* EXERCISE GOAL: Please continue the passage below on Canadian sociologists' drug policy research, starting after its last sentence, and leave the lines that follow it alone.

This paper will trace the many contributions of Canadian sociologists, and their disciplinary allies — mainly criminologists and anthropologists — to drug policy-relevant research. Along with colleagues from different specialities, sociologists have grappled with the thorny issues of addiction and social control, and have produced a treasure trove of scholarship perhaps unmatched in any other country on this topic (much of it collected in Blackwell & Erickson 1988). Specific drug policy initiatives will be examined, with attention to the articulation of knowledge during the more recent legislative debates. Given the final outcome of this process, the question of why politicians and other policy-makers in Canada have resisted the "enlightenment" provided by the available scholarship and expertise will be considered. Also noted will be the often greater attention paid to this work in other countries. Finally, I shall offer a necessarily speculative account of the possible positive impact of sociological input on society and the community more generally, despite its invisibility in the formal law and policy approach of the Canadian government.

As a caveat, please be aware that the selection of the work of specific sociologists and other colleagues shall be illustrative rather than comprehensive. I wish to highlight key contributions, and may neglect some authors and publications. This is a more personal piece of writing than is usual in academic discourse, and is of necessity dictated by my own contacts and exposure in over 20 years in the drug policy field. My primary aim is to make others aware of significant applied research and policy advances by their Canadian sociological colleagues. I also seek a lesson for the future of sociology from this particular example.

Sociologists at Work: A Legacy of Drug Policy Scholarship, 1965-1996

The first investigations pre-dated the Le Dain Commission launched in 1969. Shirley Cook, a graduate student in the Department of Sociology at the University of Toronto, utilized extensive archival footage to analyze the origins of the Canadian narcotic laws in 1908 through to their consolidation in the 1920s (Cook 1969). The overall project, under the direction of P. James Giffen, eventually resulted in the publication of Panic and Indifference: The Politics of Canada's Drug Laws, a massive and detailed tome in the sociology of law (Giffen et al. 1991). While identifying the focus of the original anti-opium statute as rooted in antipathy toward a racial minority (i.e., Asians) the authors also demonstrated that the persistence and expansion of the narcotic laws required further explication than that provided by a conflict or consensus model of lawmaking. Their interpretation was that Canada had experienced waves of drug scares, based on prejudice and misinformation, aggravated by the media, and exploited by politicians. When drug panics are combined with the central role of bureaucratic lawmakers and enforcers at the centre of political power in the federal ministries of health and justice, a change-resistant monolith is made possible (see also Goode and BenYehuda 1994).

* SOURCE DATA:

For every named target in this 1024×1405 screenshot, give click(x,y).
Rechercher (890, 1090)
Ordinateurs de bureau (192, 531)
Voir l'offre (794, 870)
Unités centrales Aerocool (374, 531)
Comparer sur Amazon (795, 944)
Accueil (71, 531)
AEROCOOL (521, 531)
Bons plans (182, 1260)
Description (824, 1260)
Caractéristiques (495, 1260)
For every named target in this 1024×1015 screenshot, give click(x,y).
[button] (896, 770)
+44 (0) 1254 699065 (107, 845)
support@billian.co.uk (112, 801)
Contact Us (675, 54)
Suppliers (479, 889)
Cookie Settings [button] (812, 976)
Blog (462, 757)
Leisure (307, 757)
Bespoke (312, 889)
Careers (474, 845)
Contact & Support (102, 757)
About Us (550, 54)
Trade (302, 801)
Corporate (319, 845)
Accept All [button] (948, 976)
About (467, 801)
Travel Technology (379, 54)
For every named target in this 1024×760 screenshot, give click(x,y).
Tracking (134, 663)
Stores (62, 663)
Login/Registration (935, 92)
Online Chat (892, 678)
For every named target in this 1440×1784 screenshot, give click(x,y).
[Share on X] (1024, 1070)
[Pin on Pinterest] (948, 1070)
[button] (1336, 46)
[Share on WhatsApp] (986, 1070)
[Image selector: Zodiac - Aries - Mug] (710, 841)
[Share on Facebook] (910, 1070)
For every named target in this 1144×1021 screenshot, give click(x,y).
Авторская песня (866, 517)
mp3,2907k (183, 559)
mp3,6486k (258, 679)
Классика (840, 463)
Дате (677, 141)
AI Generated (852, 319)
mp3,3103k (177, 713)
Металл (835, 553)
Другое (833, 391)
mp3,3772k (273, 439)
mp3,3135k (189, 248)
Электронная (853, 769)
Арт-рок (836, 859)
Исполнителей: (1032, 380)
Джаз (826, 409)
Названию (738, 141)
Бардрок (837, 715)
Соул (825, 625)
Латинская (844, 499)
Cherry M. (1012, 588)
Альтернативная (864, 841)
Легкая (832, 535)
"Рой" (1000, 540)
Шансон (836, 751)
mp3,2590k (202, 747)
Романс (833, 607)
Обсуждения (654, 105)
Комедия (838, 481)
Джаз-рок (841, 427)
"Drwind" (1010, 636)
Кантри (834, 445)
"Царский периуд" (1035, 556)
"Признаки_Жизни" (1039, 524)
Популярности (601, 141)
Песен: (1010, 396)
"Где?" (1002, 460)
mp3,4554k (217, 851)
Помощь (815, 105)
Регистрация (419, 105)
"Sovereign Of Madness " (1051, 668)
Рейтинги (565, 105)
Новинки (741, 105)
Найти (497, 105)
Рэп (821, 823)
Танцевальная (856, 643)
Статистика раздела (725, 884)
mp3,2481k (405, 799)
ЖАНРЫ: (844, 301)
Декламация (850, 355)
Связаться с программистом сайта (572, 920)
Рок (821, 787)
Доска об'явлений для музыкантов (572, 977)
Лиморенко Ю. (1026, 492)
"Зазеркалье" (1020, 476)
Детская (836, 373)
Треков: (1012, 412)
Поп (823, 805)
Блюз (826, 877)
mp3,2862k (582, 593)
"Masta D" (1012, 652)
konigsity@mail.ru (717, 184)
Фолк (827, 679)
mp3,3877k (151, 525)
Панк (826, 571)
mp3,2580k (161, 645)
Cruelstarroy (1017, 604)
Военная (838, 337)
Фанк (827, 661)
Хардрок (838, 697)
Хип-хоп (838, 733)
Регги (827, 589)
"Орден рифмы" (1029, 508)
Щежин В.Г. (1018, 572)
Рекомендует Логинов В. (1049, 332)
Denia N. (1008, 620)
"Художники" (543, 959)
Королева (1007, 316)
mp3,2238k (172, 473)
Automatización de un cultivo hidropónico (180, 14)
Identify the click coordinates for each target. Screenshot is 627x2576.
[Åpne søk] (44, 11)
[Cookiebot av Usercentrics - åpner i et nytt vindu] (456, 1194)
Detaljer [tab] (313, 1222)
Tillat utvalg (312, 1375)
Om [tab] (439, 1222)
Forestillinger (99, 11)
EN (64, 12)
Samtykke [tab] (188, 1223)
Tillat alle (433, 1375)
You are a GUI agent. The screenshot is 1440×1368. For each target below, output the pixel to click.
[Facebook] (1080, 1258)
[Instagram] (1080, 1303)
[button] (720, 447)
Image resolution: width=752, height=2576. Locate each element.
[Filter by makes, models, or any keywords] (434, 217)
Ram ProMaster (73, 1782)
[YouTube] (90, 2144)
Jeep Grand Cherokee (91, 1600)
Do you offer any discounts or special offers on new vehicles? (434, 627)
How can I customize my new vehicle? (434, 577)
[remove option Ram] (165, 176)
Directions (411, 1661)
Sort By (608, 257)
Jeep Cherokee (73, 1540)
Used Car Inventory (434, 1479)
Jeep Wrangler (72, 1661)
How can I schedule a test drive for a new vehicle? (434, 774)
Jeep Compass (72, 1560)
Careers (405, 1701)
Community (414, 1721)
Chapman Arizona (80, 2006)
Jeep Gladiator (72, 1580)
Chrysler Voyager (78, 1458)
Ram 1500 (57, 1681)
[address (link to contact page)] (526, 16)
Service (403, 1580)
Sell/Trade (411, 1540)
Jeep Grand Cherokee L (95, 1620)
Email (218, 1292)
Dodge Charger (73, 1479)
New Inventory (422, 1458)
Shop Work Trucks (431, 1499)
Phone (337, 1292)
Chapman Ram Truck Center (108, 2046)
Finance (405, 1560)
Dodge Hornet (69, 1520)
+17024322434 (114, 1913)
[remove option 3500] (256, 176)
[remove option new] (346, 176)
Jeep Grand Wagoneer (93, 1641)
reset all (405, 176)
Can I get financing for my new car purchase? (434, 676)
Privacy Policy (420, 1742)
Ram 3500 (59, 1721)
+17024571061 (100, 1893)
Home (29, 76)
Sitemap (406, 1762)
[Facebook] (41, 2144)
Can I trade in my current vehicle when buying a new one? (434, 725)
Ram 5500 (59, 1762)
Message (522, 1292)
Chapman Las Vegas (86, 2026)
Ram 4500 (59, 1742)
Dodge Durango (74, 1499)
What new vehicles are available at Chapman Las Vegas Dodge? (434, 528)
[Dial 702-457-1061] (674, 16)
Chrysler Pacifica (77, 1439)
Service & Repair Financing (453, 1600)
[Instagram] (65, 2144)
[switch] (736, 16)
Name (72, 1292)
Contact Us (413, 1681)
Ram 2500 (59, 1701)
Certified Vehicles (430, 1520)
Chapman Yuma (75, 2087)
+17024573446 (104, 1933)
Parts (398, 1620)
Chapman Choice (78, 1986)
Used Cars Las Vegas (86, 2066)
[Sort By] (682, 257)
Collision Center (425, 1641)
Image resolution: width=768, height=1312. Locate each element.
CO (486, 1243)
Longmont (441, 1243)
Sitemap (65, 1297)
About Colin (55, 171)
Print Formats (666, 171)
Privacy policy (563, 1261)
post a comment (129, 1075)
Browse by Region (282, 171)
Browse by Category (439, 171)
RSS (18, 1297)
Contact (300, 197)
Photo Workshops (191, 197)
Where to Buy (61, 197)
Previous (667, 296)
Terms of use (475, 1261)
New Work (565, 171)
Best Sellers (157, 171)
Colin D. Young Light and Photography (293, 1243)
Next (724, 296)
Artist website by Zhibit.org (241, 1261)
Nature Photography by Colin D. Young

* RESPONSE TO THE TASK:
Along with this social-historical scholarship, empirical studies of drug users also began in the late 1960s, in response to the emerging "drug problem" among youth of that era (Erickson & Smart 1980). The Le Dain Commission initiated the first national drug use surveys, under the leadership of Dr. Ralph Miller and a team of assistants, many of whom were or became sociology professors (e.g., Lynn McDonald, Judith Blackwell, Florence Andrews Kellner) or law professors and practitioners (e.g., Robert Solomon, Melyvn Green). A still ongoing series of student surveys by the Addiction Research Foundation of Ontario commenced in 1968, and a number of smaller, regional surveys of special populations were also conducted in these early days. These have been supplemented with increasingly more sophisticated surveys at both the provincial and federal levels. Canada has thus developed a sophisticated database on the drug use pat- terns and correlates of its population (Health Canada 1995; Rootman 1988). This is important, in drug policy terms, because police records of arrest and seizures — more indicative of police activity and priorities than of actual drug use prevalence and trends — can be balanced by these more objective indicators (Adlaf, Smart & Walsh 1993). For
example, we know that in Canada most illicit drug use peaked about 1979 and declined thereafter; moreover, levels of cocaine use never could be justifiably termed an epidemic, in contrast to the U.S. experience (Erickson, Adlaf, Smart & Murray 1994).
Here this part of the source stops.